The proper interpretation of a contract is ultimately a question of law for the Court. Lawyers Title Ins. Corp. v. Groff, 148 N.H. 333, 336 (2002); Royal Oak Realty Trust v. Mordita Realty Trust, 146 N.H. 578, 581 (2001); Merrimack Sch. Dist. v. Nat'l Sch. Bus Serv., Inc., 140 N.H. 9, 11 (1995);Rest. Operators, Inc. v. Jenney, 128 N.H. 708, 710 (1986). When interpreting a written agreement, the Court must give the language used by the parties its reasonable meaning, considering the circumstances and the context in which the agreement was executed, and reading the agreement as a whole. Lawyers Title Ins. Corp., 148 N.H. at 336-37; Royal Oak Realty Trust, 146 N.H. at 581; Merrimack School Dist., 140 N.H. at 11. "When there is a question of fact concerning what was intended by certain terms within a contract, the dispute is to be resolved by the trier of fact, whose findings will be upheld if supported by the evidence." R. Zoppo Co. v. City of Dover, 125 N.H. 666, 671 (1984) (citing Peabody v. Wentzell, 123 N.H. 416, 418-19 (1983)), cited in Rest. Operators, Inc., 128 N.H. at 710.

In the instant case, the Debtor and Thibeault agreed upon the material terms for the Pool Contract in 2003 and, thereby, entered into a contract. The Proposal was Thibeault's offer and the Debtor's payment of the first installment toward the down payment indicated its acceptance. Thereafter, the parties acted in a manner consistent with a contract having been formed. Accordingly, the Court finds the parties agreed to the terms of the Proposal as the Pool Contract.
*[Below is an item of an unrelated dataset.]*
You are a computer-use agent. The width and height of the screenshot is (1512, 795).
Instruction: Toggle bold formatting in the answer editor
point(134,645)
As outlined in sections II.C and II.D, the relevant terms of the Pool Contract (the "Terms") were the terms set forth in the Proposal as modified by the price terms, payment terms, and work schedule agreed to in subsequent correspondence between the parties. The Terms are summarized as follows: Thibeault would supply the materials, labor, and equipment needed to repair the insulation in the roof of the indoor pool and gym areas of the Club based on his own proprietary design, coordinate and supervise the subcontractors, and complete the project no later than 6 p.m. on April 27, 2003; the Debtor would make a deposit of 50% of the projected cost ($34,600.00) upon execution of the contract with another $20,000.00 due upon completion of the pool area and the balance due upon completion of the job; and the price for the Pool Contract (the "Contract Price"), as adjusted for change orders, was $77,170.00 plus 10% of subcontractors' fees.
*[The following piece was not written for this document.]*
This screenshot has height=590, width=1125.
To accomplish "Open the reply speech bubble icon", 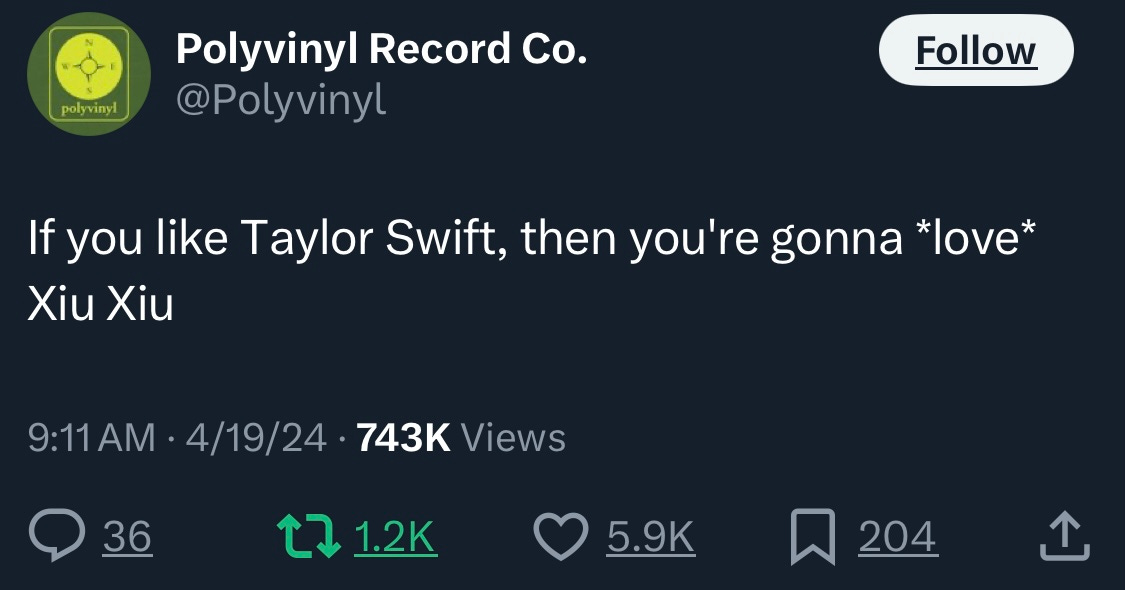I will click(x=57, y=535).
Generally, when a contract does not specify that time is of the essence, even if a certain period of time is stipulated for completion, "equity treats the time limitation as formal rather than essential. . . ." Catholic Med. Ctr. v. Exec. Risk Indem., Inc., 151 N.H. 699, 703 (2005) (citing Leavitt v. Fowler, 118 N.H. 541, 543 (1978)). "As a general rule, time is not considered to be of the essence unless the contract specifically states it is." Id. (quoting Mailloux v. Dickey, 129 N.H. 62, 66 (1986)). However, it is not necessary to use the exact phrase "time is of the essence." Instead:

In order to determine whether time is of the essence in an agreement, the trier of fact should not use a mechanical test, but should determine the intent of the parties in light of the instrument itself and all the surrounding circumstances, including the parties' words, actions, and interpretation of their agreement.

Id.

Even though the Pool Contract did not specify that time was of the essence, the surrounding circumstances indicate it was. Both parties' conduct indicated they understood the time to complete the project was essential. During the pre-contract negotiations, Thibeault modified the projected completion time from four weeks, as presented in his second proposal, to two weeks, as set forth in the Proposal. The work under the Pool Contract was scheduled for a period with historic low usage of the indoor pool. Furthermore, all communications from the Debtor emphasized the importance of time, and Thibeault's correspondences to the Debtor addressed every completion delay, even delays as short as one day. Although the Debtor acquiesced to several of these delays, thereby extending the deadline under any time is of the essence requirement in the Pool Contract, the requirement was never waived or eliminated. Accordingly, the Court finds time was of the essence and that the final completion deadline was April 27, 2003.

2. The Breach

The Court finds that Thibeault breached the Pool Contract because his proprietary design was inadequate, there were unforeseen problems with the installation, and he did not complete the project by the April 27, 2003, deadline. Thibeault was the architect and installer of the insulation repairs that were based on his own design. Although installation problems alone are not a cause for breach, in this case they were Thibeault's responsibility because the installation was based on a proprietary design he proposed after ample opportunity to inspect the Club. Finally, although there is evidence that some of the completion delays were caused by factors beyond Thibeault's control, the final delay was caused by anchors that, after installation by Thibault's workmen, snapped and pulled away from the wall. When Thibeault communicated this problem to the Debtor, he said he "assumed full responsibility [for] acting against the better judgment of [his] supervisor who recommended additional support because the walls were not solid enough." This design failure did not excuse Thibeault's failure to meet the deadline because it was Thibeault's design that failed.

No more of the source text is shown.